# Playing



## Op.123 (Mar 25, 2013)

Do you play an instrument? How long have you been learning it? How far have you come? 

I have played piano for 4 years. I did my grade 1 just over a couple of years ago and passed with distinction. Lately I have been practising various pieces including Schumann's piano concerto. 

I also play violin. But have much less success.


----------



## julianoq (Jan 29, 2013)

I started to play the violin last March. I am doing particular lessons once a week. My teacher says that I am going pretty well, but I think I will need many years to be a decent player since I am still only on the first position  I am trying to learn the vibrato at this moment for fun, it is hard as hell but it is getting better.

Also I work from home now so I have much more time to practice. I practice around 3-4 times a day. Let's see how it goes!


----------



## Op.123 (Mar 25, 2013)

julianoq said:


> I started to play the violin last March. I am doing particular lessons once a week. My teacher says that I am going pretty well, but I think I will need many years to be a decent player since I am still only on the first position  I am trying to learn the vibrato at this moment for fun, it is hard as hell but it is getting better.
> 
> Also I work from home now so I have much more time to practice. I practice around 3-4 times a day. Let's see how it goes!

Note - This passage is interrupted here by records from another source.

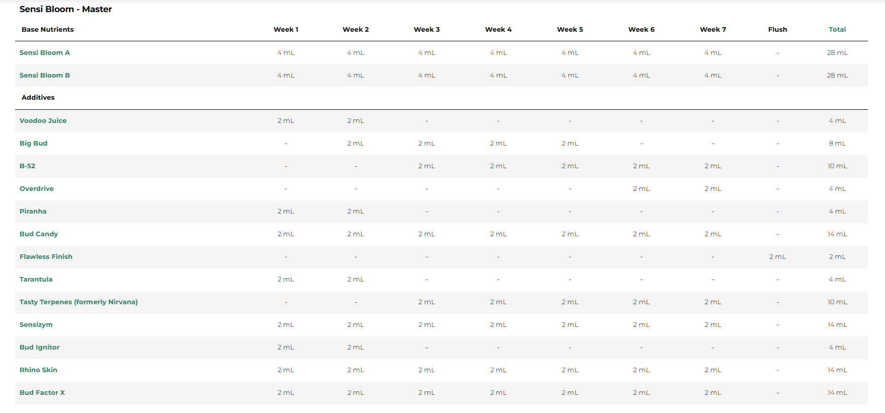Click the Bud Ignitor link
The image size is (885, 413).
pos(39,348)
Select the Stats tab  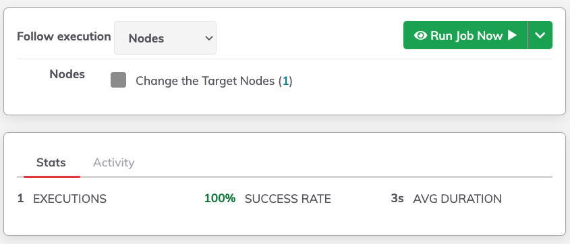[51, 162]
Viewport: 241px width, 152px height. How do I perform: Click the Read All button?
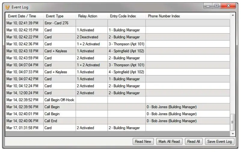click(x=194, y=142)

Make sure you learn the vibrato properly as it may take a very long time to relearn a different technique.


----------



## julianoq (Jan 29, 2013)

Burroughs said:


> Make sure you learn the vibrato properly as it may take a very long time to relearn a different technique.


I am trying to learn the wrist vibrato. I am following some YouTube videos, I still didn't had the chance to show how it is going to my teacher (he is on vacation). I am starting to few my left fingers get stronger quickly and it is helping to sustain the notes when vibrating. It is still a ugly/irregular sound but getting better each day!


----------



## Yardrax (Apr 29, 2013)

I started off playing classical guitar seven years ago and have taken it all the way to grade eight level. I started learning the piano a couple of years ago because the keyboard skills lessons we had at school didn't give me anywhere near the level of technique necessary for the instrument to be helpful in composition. I'm currently at about a grade five level on that. In retrospect I probably should have started on the keyboard when I was originally offered lessons by my mother when I was eight, I have a much greater affinity with the repertoire and feel much more motivated to practice it nowadays than I do the guitar. But back then I hadn't even heard a single Beethoven piano sonata, imagine that. I'm making up for lost time now anyway.


----------



## Stargazer (Nov 9, 2011)

I used to play piano and clarinet, but I only played them for like a year each. I really wish I had continued with them though, now I'm too busy to really take up lessons again, and I really wish I could play an instrument.


----------



## Crudblud (Dec 29, 2011)

I play guitar, alto saxophone, clarinet and several other instruments, some I am better at than others; I can barely sustain a tone on the trumpet for a few seconds, but I can pull off relatively clean leaps of over an octave on the sax. I have been largely successful in learning how to play these instruments on my own without teachers or guides, though as a result my style is quite uncommon as far as I can tell.


----------



## arpeggio (Oct 4, 2012)

*Symphony Orchestra*

Actually I have wanting to ask this questions for awhile and this thread may be a good place to do it.

I have discussed my background in other threads and my profile page.

For 2½ years I played tenor saxophone and bassoon with the 75th Army Band at Fort Belvoir, Virginia. (Note: The 75th Army Band no longer exists. The unit was decommissioned many years ago.)

Since then I have had over forty years experience playing bassoon and contrabassoon in various community orchestras and bands.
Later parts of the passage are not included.